Теперь я уставился на Шарлотту. Потому что я уже ничего не понимал. Все это казалось каким-то ночным кошмаром!
– А моя мать… – продолжала Шарлотта. – Она в этом не участвовала.
Эдди фыркнул, как будто сомневаясь в адекватности ее слов.
– Не участвовала она! – Шарлотта смиренно настаивала на своем. – Эдди, не участвовала.
Он с мрачным видом пожал плечами.
– Ну, раз ты так говоришь.
– Вот почему она была в шоке, когда дочь Аделины отправила ей копии досье Штази после того, как они были обнародованы! Там все было написано. Мой отец был возлюбленным Аделины. И он сдал ее Штази за контрреволюционную деятельность. Ее посадили в тюрьму на Баутцнерштрассе, допрашивали…
– Пытали, – добавил Эдди.
– Да, пытали. После этого она недолго прожила…

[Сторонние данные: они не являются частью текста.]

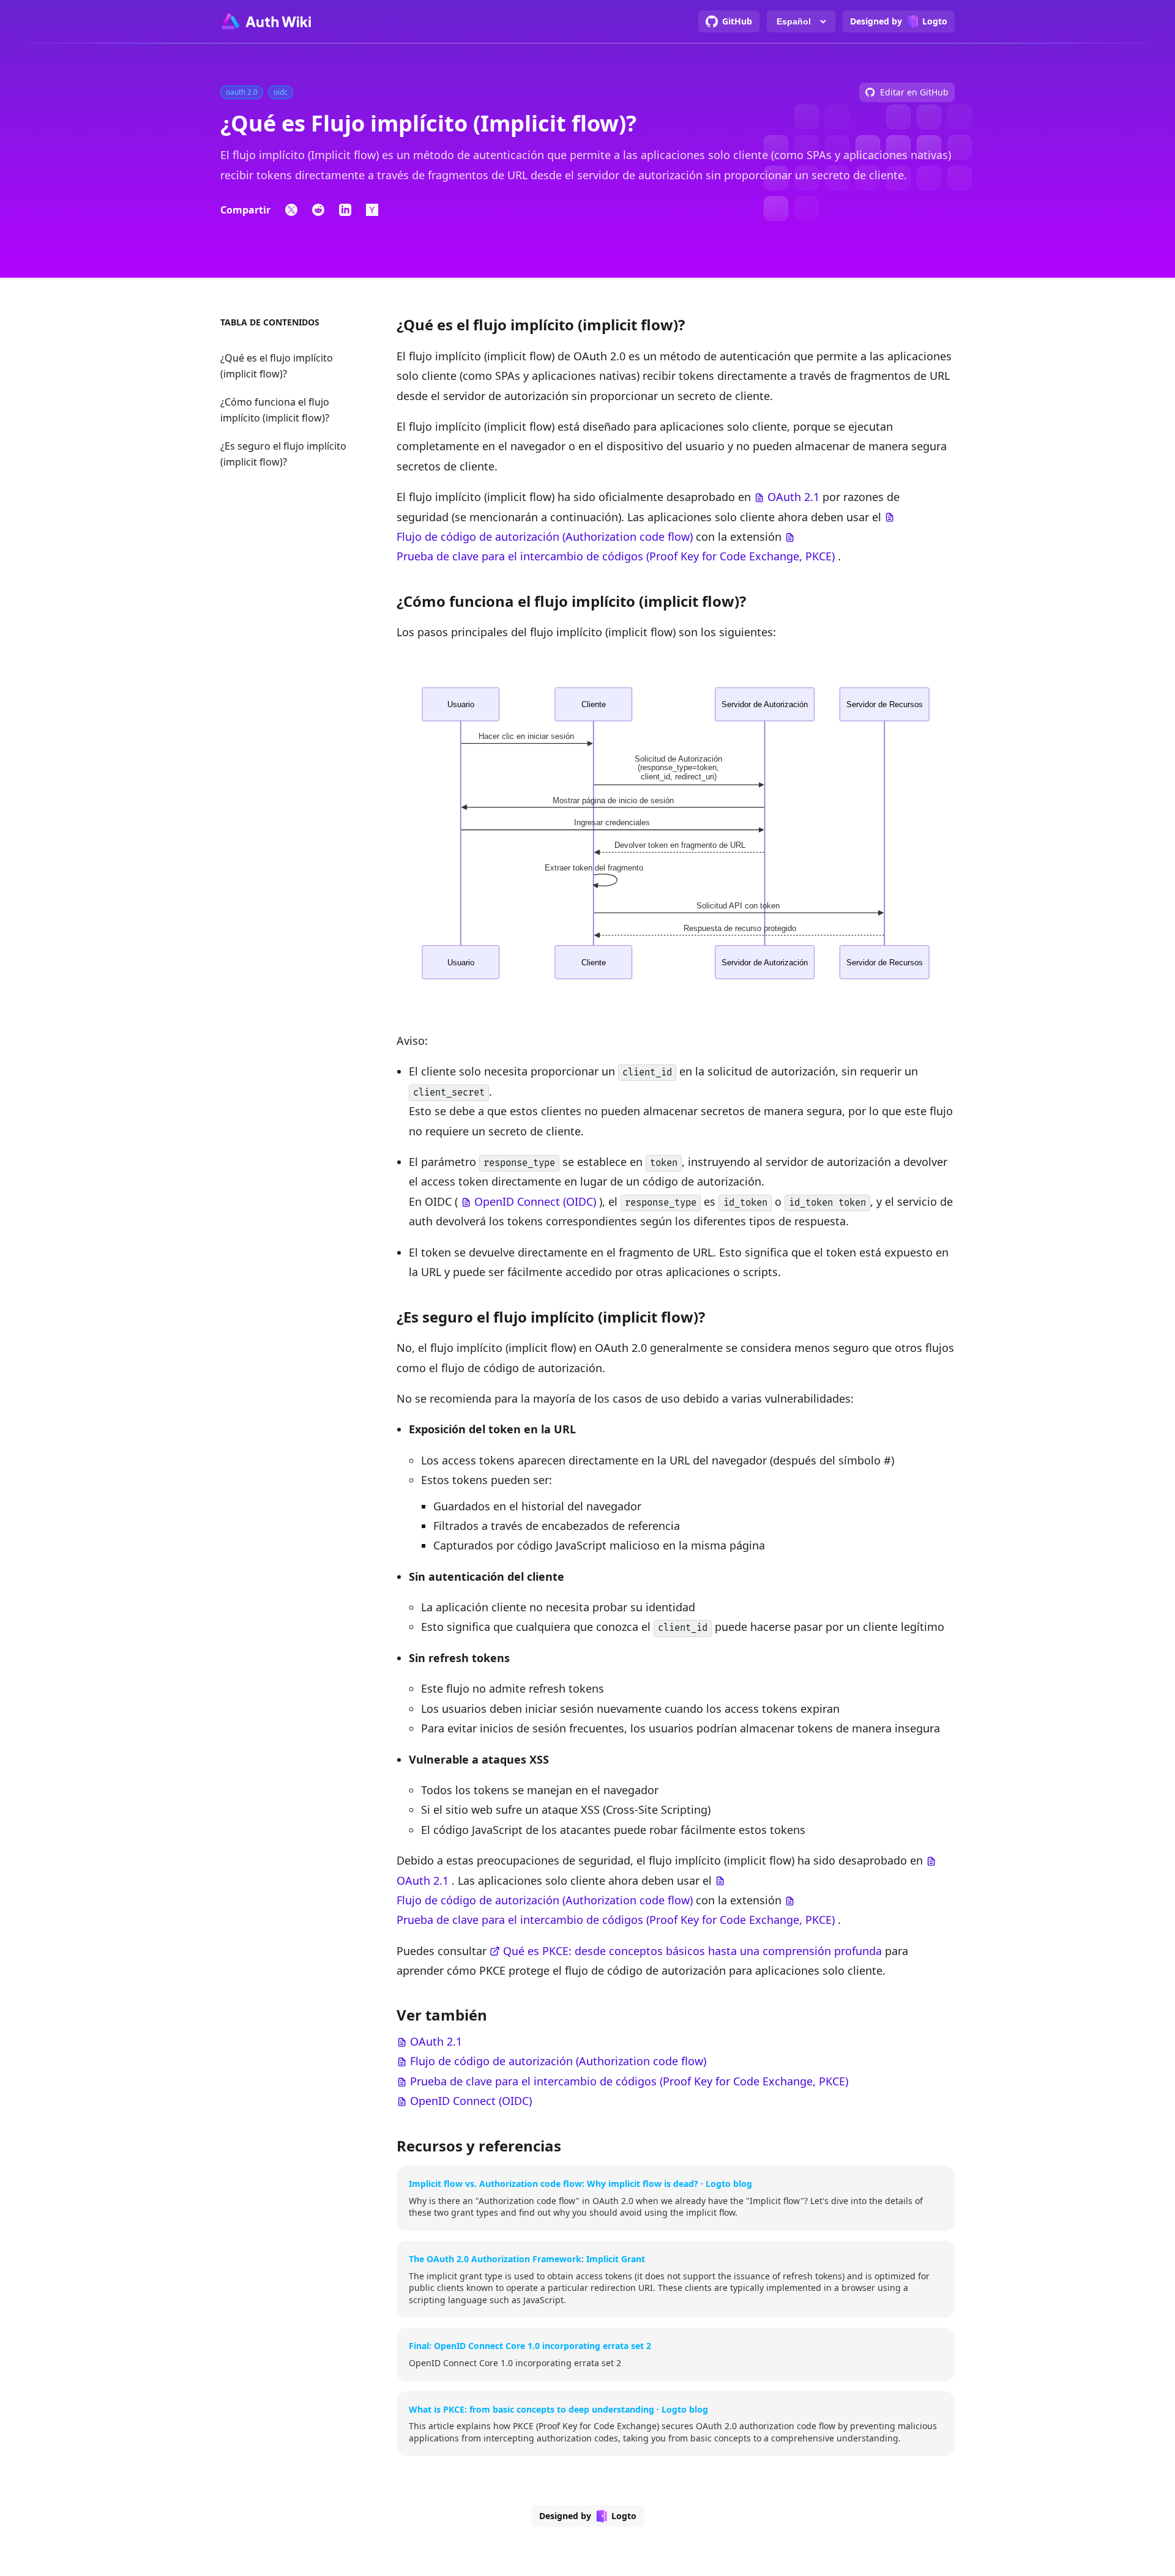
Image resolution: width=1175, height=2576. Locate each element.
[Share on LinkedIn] (345, 210)
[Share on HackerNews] (372, 210)
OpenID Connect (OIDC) (535, 1201)
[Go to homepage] (265, 21)
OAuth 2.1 (793, 496)
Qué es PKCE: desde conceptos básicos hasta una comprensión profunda (692, 1950)
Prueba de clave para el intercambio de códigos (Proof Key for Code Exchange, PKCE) (616, 556)
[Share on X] (291, 210)
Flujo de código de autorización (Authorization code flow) (545, 536)
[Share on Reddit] (318, 210)
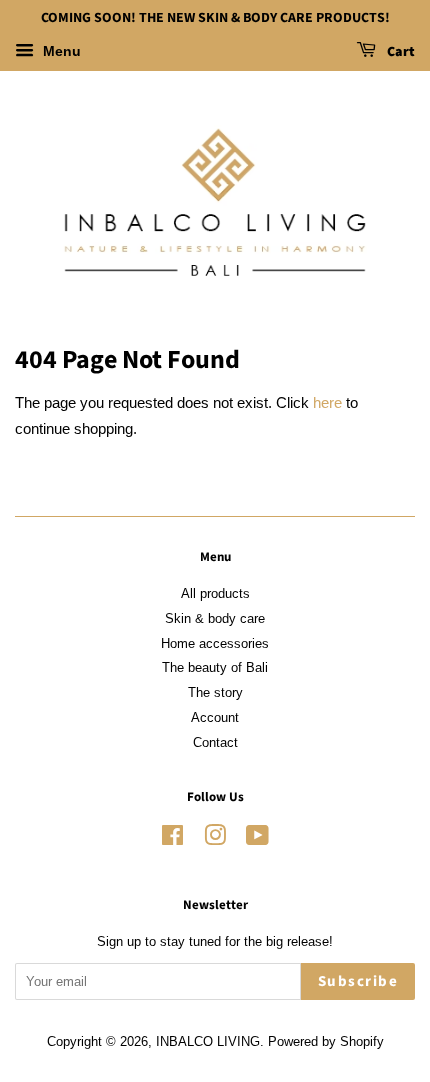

– Ночь сменяет день, – сказал Эдди-мой-парень. – Страх, слабость, упадок. И вот кем ты становишься.
– Но это еще не самое смешное! – продолжала Шарлотта, засмеявшись в очередной раз, как будто все это в самом деле очень смешно. – Самое смешное было, когда моя мать обвинила отца в том, что он наделал, и знаете, какое у него было оправдание?
Шарлотта выжидающе на меня смотрела, как будто я сейчас начну угадывать ответ. А Эдди погодя пробормотал:
– Всегда происходит нечто подобное, верь мне.
Я почти ничего не понимал из того, что они говорят.
– Он оправдывался тем, что иначе мы бы не выбрались из страны. У Аделины был тайничок с украшениями. Она хранила их для подпольной группировки, которая собиралась в церкви. Думаю, они хотели организовать побег на Запад. Отец узнал об этом, когда они встречались. Так что вот: он предал ее, сдав Штази, и благодаря этому смог удрать с этими украшениями. Он получил необходимую ему сумму денег, чтобы сбежать, когда увидел, что конец близок. И когда советская власть оставила ГДР, а немцы, чтобы сохранить мир, стали депортировать диссидентов, отец смог дать взятку, чтобы нас взяли на поезд. И мы наконец попали в Америку. Мы смогли сбежать только потому, что он предал Аделину Вебер. Думаю, это и убило мою мать. Сам факт, что она извлекла из этого пользу. Что стала соучастницей, сама того не зная. Она просто не смогла этого вынести. Ну, по крайней мере, я так думаю.
– Они все были соучастниками, – сказал Эдди-мой-парень. – Это целый процесс. Верь мне.
– Убило… – с трудом повторял я. – Убило твою мать…
– Ну, они сказали, что это был несчастный случай, – продолжала Шарлотта, и ее голос казался мне таким радостным. – Алкоголь. Наркотики. Передозировка. Они сказали, что это была ошибка…
– А они никогда не говорили тебе… – невнятно бормотал я. – Тебе сказали, что она умерла в Германии.
И снова Шарлотта захохотала так, словно ирония была ой какой смешной.
– Думаю, так и было. Она умерла в Германии. Просто она последняя узнала эту новость.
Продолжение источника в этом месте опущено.